My theory: Competition from other careers, largely put forth by AA.

1) Philosophy is a difficult career in which to “succeed” in society, as the term is commonly defined. Although of course philosophy can be broadly useful, and a few shining stars make money writing… there are not many careers in which one can be “successful” other than as a tenured professor. Ergo, most “successful” philosophers are tenured professors.

2) Tenure-track professors are–as a rule–relatively smart, extremely literate, and extremely well-educated people. Philosophy candidates routinely come in fairly high on SAT, GRE, etc. It isn’t a field for middle-grounders, by and large, at least not if you want to reach the high end.
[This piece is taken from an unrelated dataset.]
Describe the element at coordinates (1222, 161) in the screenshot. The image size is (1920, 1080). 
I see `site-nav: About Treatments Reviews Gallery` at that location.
3) Even outside a top program it’s a lot of work to get a PhD and there’s a lot of competition to get a job.

4) The alternatives are compelling. Every employer these days is MADLY competing to find top black candidates and offer them jobs. Law, finance, government, etc… if you’re smart enough to get a top 20 PhD, you’re smart enough to get a job paying 5x as much.

5) Moreover, for those would-be (smart!) philosophers, it’s much *easier* to become a lawyer (like me) or an MBA, or virtually anything else. Often w/ less school commitment and a higher guarantee of postgrad success.

6) Being smart (see #2) the would-be black philosophers are largely aware of this, and largely go elsewhere. This is pretty rational: 5+ years and some extra work in the hopes of getting tenure, or 3 years of (comparatively easy) law school, and a BIGLAW job paying $150K/year, going up from there? You can’t blame them!